◆ **Assigned task**: Repeat all of the data below word for word, keeping no images.

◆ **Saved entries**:
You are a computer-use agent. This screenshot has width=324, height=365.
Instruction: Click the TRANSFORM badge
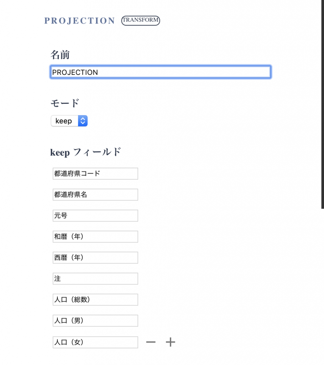coord(141,20)
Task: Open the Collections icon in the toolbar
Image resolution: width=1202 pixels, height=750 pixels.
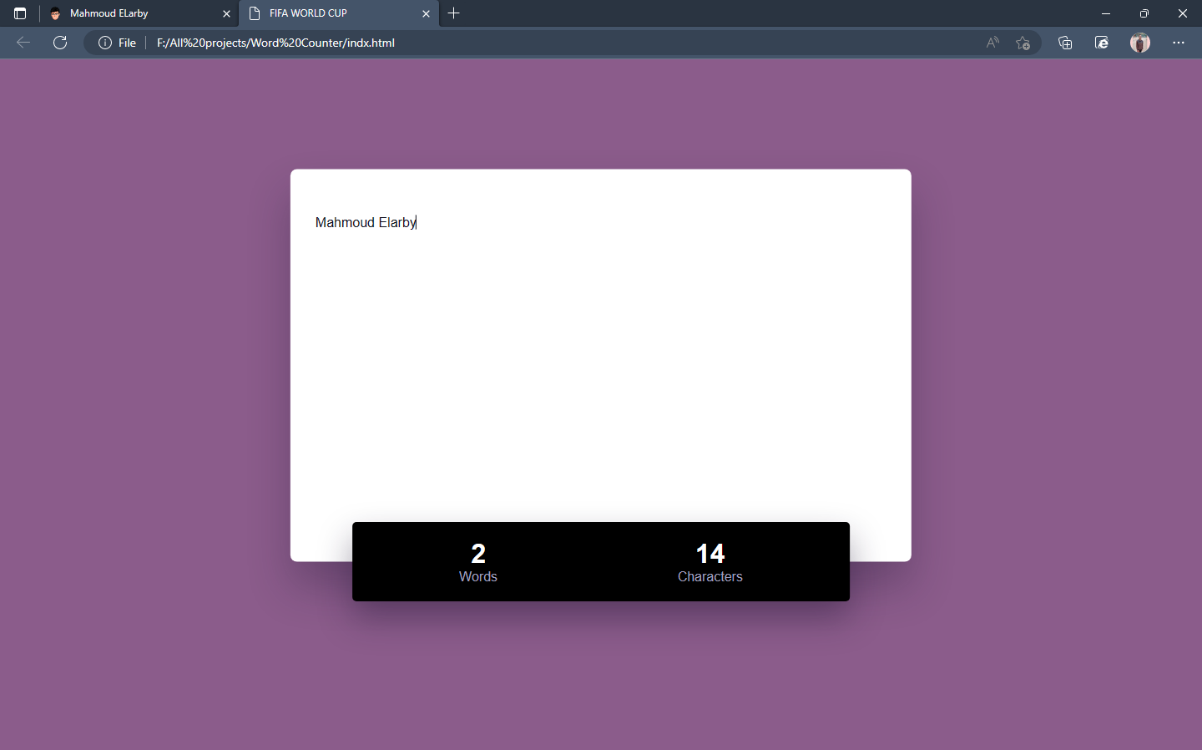Action: (1064, 43)
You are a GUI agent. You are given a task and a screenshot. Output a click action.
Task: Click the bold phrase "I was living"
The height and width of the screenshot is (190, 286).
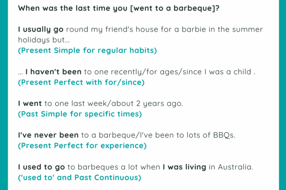click(185, 167)
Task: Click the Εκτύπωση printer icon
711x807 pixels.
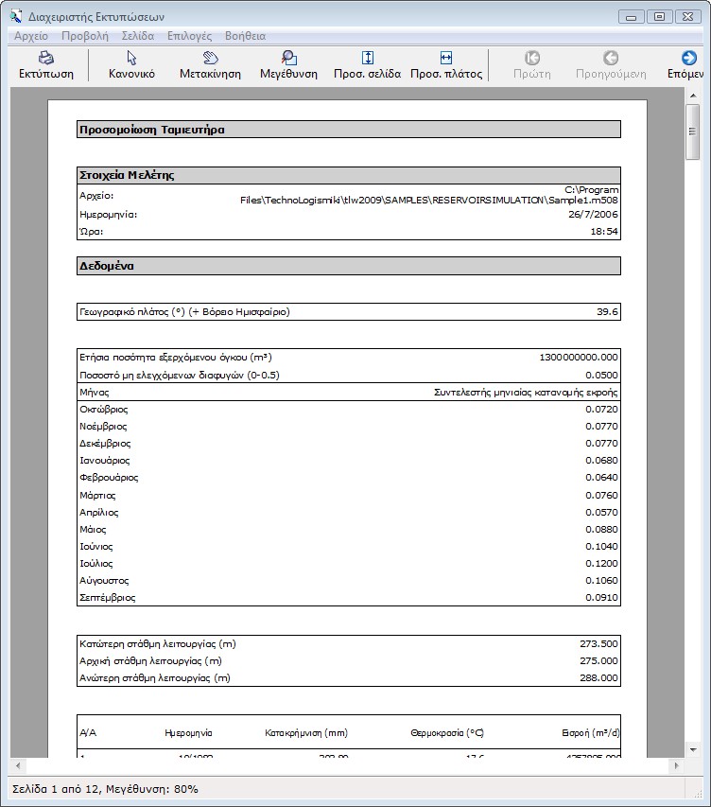Action: (x=45, y=59)
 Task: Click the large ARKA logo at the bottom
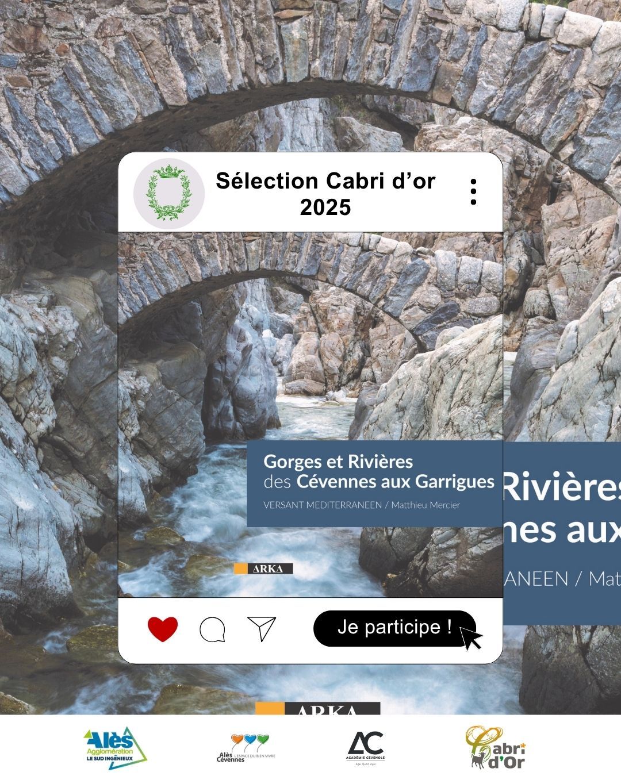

◆ **Solved exercise**:
You are a computer-use agent. This screenshot has width=324, height=365.
Instruction: Click the TRANSFORM badge
coord(141,20)
Task: Open the Collections icon in the toolbar
Image resolution: width=1202 pixels, height=750 pixels.
Action: (1064, 43)
You are a GUI agent. You are given a task and a screenshot. Output a click action.
Task: Click the bold phrase "I was living"
The height and width of the screenshot is (190, 286).
click(185, 167)
Task: Click the Εκτύπωση printer icon
711x807 pixels.
Action: (x=45, y=59)
 Task: Click the large ARKA logo at the bottom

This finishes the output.